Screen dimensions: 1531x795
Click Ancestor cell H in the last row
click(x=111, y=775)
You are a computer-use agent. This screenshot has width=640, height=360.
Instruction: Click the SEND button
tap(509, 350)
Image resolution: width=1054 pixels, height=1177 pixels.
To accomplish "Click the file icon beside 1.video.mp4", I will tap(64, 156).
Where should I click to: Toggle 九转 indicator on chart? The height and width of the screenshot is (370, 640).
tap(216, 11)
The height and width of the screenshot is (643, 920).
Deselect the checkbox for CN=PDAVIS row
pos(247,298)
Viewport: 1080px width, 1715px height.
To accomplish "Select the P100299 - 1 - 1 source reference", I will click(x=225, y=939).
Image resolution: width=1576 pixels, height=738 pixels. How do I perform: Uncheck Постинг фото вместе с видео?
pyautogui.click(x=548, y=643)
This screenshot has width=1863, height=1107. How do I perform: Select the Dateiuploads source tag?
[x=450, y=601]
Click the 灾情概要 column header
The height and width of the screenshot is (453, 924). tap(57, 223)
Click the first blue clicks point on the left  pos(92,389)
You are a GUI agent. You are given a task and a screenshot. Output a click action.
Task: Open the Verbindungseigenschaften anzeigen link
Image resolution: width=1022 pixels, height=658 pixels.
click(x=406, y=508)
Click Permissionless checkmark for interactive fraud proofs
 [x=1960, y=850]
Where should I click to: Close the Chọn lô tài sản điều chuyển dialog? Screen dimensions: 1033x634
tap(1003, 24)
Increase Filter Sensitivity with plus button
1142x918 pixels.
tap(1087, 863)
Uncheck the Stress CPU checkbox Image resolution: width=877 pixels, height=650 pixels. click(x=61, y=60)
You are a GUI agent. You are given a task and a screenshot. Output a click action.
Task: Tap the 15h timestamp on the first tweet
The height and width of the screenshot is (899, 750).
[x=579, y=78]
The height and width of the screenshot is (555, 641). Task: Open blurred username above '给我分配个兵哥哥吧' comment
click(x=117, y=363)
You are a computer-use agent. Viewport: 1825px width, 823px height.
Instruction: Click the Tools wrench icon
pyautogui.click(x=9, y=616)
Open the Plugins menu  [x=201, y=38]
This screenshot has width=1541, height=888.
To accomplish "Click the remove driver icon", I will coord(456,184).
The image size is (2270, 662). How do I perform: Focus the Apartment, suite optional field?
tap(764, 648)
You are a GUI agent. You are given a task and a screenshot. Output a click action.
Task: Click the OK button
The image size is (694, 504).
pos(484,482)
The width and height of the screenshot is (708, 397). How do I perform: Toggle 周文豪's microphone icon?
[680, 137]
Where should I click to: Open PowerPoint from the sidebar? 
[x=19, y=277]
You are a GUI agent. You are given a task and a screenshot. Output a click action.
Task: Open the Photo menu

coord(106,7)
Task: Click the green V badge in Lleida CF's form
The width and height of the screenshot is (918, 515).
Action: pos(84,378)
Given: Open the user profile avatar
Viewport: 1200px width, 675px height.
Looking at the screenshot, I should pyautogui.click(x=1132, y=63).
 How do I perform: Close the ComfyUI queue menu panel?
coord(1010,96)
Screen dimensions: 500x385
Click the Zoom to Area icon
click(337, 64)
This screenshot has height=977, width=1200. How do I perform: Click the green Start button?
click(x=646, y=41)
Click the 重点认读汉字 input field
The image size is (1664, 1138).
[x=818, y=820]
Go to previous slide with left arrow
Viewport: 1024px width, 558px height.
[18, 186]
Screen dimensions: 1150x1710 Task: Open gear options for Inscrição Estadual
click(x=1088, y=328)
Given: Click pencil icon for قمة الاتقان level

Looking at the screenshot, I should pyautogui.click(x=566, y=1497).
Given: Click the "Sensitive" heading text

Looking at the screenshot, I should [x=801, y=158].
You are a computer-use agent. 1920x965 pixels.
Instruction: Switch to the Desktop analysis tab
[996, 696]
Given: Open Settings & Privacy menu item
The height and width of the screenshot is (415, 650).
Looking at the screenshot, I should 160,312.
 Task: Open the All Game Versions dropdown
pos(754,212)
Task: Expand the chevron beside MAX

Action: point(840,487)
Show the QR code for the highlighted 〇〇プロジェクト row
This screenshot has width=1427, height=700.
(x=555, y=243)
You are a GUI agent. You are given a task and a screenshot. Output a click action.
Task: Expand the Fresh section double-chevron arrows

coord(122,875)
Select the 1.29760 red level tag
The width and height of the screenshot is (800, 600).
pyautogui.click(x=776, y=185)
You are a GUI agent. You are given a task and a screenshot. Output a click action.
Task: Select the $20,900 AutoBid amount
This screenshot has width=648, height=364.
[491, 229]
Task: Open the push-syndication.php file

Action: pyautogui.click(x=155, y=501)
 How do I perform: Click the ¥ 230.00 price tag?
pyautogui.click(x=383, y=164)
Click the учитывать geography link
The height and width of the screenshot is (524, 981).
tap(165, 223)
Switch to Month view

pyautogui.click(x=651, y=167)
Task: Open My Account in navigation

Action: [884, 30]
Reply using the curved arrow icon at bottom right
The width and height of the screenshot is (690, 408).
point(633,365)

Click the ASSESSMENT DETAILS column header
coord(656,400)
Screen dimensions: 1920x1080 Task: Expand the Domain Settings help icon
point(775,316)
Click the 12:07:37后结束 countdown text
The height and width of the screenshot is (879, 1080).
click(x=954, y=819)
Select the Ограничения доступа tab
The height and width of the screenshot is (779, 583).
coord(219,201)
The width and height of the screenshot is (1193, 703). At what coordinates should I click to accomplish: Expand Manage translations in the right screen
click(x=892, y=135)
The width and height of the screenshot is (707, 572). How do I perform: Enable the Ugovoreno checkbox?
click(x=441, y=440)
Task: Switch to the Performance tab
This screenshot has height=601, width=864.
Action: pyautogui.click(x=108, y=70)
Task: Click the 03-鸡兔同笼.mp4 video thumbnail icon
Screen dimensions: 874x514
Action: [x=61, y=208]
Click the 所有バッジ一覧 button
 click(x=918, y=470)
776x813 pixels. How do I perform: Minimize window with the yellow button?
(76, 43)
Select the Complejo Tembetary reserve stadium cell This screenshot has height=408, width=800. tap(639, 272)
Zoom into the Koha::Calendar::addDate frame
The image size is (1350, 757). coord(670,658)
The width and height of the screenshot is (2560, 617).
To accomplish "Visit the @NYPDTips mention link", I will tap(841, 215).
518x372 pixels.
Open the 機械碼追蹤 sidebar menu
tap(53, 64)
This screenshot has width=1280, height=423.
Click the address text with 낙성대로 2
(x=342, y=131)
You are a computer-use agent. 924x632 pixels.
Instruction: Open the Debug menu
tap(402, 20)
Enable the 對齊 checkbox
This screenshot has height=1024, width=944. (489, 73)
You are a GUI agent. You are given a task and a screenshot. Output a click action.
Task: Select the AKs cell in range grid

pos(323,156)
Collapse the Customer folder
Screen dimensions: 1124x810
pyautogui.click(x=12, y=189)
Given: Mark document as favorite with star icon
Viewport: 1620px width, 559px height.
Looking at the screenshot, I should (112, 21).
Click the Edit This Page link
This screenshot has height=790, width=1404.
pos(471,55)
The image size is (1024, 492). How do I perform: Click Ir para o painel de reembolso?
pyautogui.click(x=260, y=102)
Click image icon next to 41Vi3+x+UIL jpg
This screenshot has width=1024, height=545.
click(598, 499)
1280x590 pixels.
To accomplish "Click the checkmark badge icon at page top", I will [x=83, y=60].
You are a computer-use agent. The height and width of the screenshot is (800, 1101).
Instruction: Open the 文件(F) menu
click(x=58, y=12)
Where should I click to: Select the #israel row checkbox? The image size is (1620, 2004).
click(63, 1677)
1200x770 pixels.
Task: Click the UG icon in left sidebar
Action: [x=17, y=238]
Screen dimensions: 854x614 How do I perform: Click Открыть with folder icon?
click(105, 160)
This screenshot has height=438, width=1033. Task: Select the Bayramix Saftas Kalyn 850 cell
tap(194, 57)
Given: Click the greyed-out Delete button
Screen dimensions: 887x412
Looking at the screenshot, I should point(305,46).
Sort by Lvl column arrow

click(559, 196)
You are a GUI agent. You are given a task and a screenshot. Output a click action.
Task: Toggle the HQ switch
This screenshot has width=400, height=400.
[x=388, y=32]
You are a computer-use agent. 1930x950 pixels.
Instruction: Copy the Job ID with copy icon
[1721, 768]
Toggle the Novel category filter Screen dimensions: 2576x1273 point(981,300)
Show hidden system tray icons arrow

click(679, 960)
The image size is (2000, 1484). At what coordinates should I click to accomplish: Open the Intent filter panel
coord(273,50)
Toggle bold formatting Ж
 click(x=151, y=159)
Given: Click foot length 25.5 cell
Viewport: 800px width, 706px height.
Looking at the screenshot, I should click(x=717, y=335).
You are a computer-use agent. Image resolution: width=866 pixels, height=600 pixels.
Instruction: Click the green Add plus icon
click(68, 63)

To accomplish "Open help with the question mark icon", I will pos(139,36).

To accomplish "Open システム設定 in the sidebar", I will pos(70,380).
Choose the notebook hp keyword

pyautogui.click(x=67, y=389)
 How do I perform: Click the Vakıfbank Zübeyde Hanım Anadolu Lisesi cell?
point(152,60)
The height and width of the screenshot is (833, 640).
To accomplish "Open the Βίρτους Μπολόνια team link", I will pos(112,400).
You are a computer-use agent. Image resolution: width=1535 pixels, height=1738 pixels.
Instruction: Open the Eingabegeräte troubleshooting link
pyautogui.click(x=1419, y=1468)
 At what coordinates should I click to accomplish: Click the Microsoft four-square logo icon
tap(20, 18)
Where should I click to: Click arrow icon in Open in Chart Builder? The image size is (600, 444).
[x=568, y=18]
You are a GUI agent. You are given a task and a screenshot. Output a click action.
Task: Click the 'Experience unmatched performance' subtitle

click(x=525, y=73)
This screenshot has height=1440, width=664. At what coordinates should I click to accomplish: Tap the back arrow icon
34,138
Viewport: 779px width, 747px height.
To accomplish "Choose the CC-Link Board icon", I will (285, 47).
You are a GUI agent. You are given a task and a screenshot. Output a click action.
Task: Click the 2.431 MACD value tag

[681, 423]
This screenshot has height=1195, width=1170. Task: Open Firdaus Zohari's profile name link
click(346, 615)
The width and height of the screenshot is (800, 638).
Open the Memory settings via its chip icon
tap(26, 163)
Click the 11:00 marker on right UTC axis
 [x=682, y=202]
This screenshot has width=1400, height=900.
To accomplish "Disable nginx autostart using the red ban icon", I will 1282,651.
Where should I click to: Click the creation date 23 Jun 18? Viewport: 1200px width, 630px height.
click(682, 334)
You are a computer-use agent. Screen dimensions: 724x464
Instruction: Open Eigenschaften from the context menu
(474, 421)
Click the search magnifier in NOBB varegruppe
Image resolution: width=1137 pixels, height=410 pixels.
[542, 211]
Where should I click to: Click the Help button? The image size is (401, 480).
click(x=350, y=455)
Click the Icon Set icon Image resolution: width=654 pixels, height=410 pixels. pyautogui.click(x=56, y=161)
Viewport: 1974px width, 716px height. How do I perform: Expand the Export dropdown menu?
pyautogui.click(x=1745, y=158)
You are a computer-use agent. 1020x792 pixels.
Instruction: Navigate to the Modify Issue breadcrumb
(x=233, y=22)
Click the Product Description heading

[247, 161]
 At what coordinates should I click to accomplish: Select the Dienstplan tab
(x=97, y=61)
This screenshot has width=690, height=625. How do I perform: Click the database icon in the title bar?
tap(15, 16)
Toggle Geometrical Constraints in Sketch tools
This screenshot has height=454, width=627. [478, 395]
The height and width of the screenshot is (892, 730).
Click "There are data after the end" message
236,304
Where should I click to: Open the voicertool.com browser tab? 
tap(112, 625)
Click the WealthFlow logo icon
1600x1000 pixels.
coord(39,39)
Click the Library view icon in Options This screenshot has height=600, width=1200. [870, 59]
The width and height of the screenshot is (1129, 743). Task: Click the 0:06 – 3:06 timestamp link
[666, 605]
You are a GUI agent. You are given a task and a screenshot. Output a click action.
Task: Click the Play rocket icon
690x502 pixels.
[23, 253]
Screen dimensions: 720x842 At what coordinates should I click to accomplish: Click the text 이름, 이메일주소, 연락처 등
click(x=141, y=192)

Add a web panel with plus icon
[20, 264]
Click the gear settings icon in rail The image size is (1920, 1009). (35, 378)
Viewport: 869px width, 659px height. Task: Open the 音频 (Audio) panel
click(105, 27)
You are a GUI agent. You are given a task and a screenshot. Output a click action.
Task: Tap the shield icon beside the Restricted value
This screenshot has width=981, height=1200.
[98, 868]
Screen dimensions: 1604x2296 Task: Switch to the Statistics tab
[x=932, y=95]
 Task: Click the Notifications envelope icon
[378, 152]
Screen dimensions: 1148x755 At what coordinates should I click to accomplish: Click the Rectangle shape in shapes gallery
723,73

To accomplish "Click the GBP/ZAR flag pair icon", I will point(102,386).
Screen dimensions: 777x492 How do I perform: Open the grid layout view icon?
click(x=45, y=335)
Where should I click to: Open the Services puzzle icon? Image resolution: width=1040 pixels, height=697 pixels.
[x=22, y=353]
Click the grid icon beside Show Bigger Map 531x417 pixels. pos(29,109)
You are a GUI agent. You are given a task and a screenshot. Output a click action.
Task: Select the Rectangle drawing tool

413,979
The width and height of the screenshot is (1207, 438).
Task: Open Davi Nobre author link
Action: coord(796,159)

> **HOW TO COMPLETE THIS TASK**
Each line above with the string "video" should be reported in full.

> **SOLUTION TO THIS TASK**
To accomplish "Click the file icon beside 1.video.mp4", I will tap(64, 156).
Task: Click the 03-鸡兔同笼.mp4 video thumbnail icon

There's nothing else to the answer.